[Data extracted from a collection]
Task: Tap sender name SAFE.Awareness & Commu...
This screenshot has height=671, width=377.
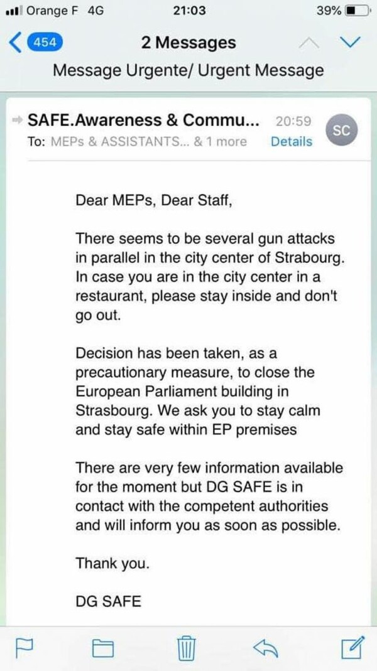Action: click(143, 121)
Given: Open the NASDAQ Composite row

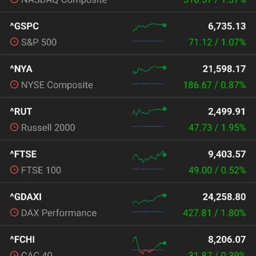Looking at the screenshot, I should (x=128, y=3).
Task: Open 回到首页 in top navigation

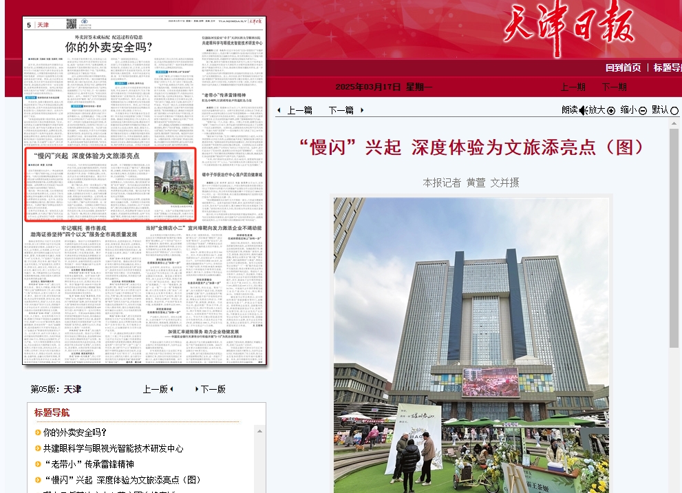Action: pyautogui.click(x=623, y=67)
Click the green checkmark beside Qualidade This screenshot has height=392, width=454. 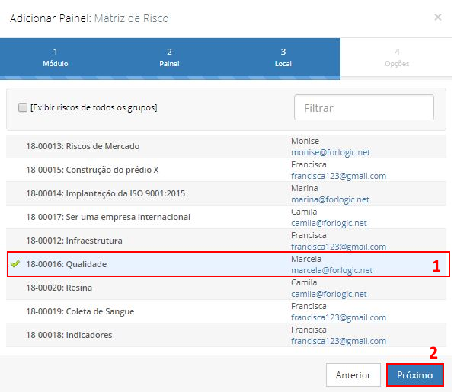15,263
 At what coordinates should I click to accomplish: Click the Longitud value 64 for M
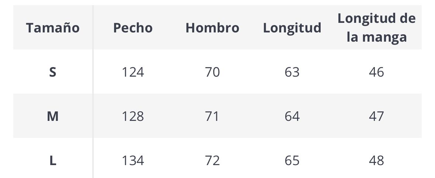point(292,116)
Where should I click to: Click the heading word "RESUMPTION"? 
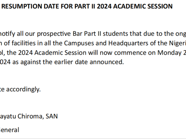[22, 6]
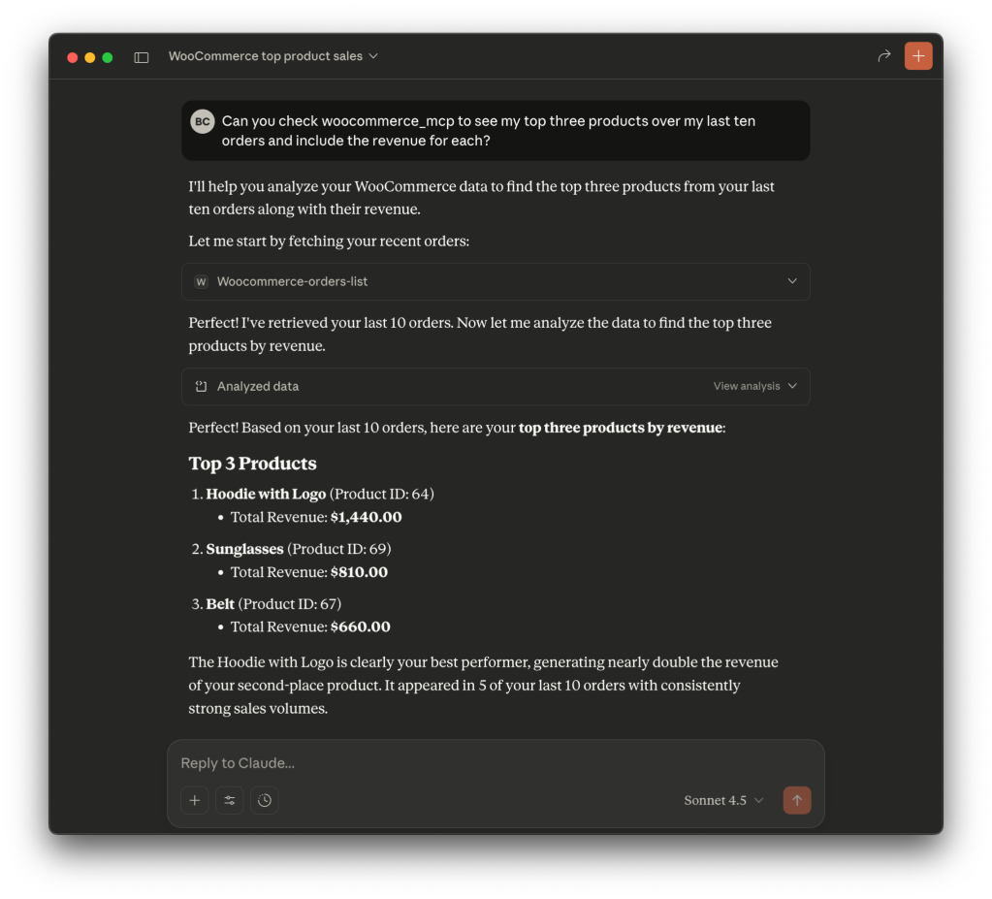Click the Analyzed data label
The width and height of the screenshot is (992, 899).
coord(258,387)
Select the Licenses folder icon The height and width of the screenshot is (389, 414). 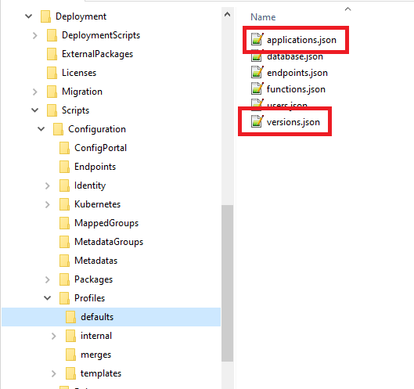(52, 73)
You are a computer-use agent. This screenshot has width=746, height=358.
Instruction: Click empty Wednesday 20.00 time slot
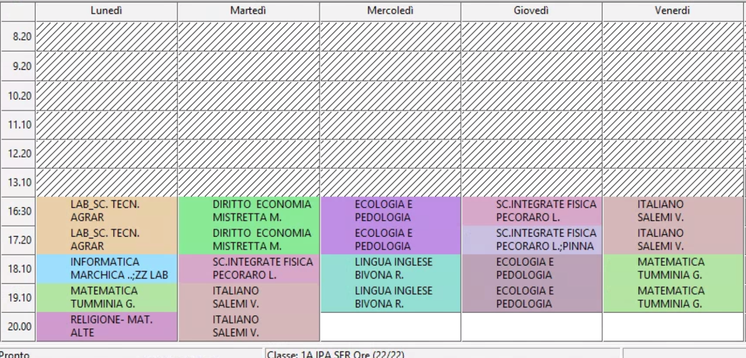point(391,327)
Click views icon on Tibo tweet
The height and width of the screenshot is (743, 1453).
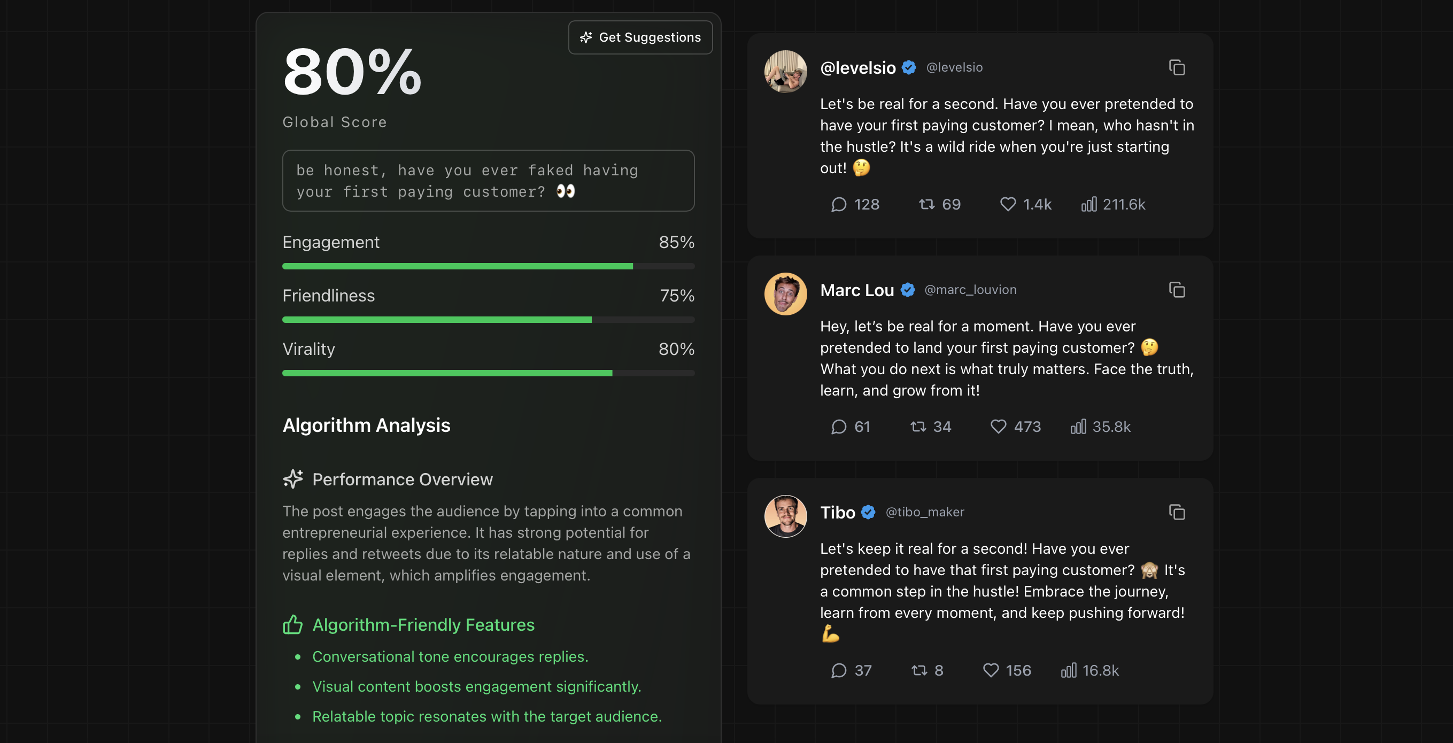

§ **EXERCISE PROMPT**:
The lines from the one containing "You are a computer-use" to the last line of the records, both included: print exactly those and nothing else, leaving out any pictures.

§ **YOUR RESPONSE**:
You are a computer-use agent. This screenshot has width=746, height=358.
Instruction: Click empty Wednesday 20.00 time slot
point(391,327)
Click views icon on Tibo tweet
The height and width of the screenshot is (743, 1453).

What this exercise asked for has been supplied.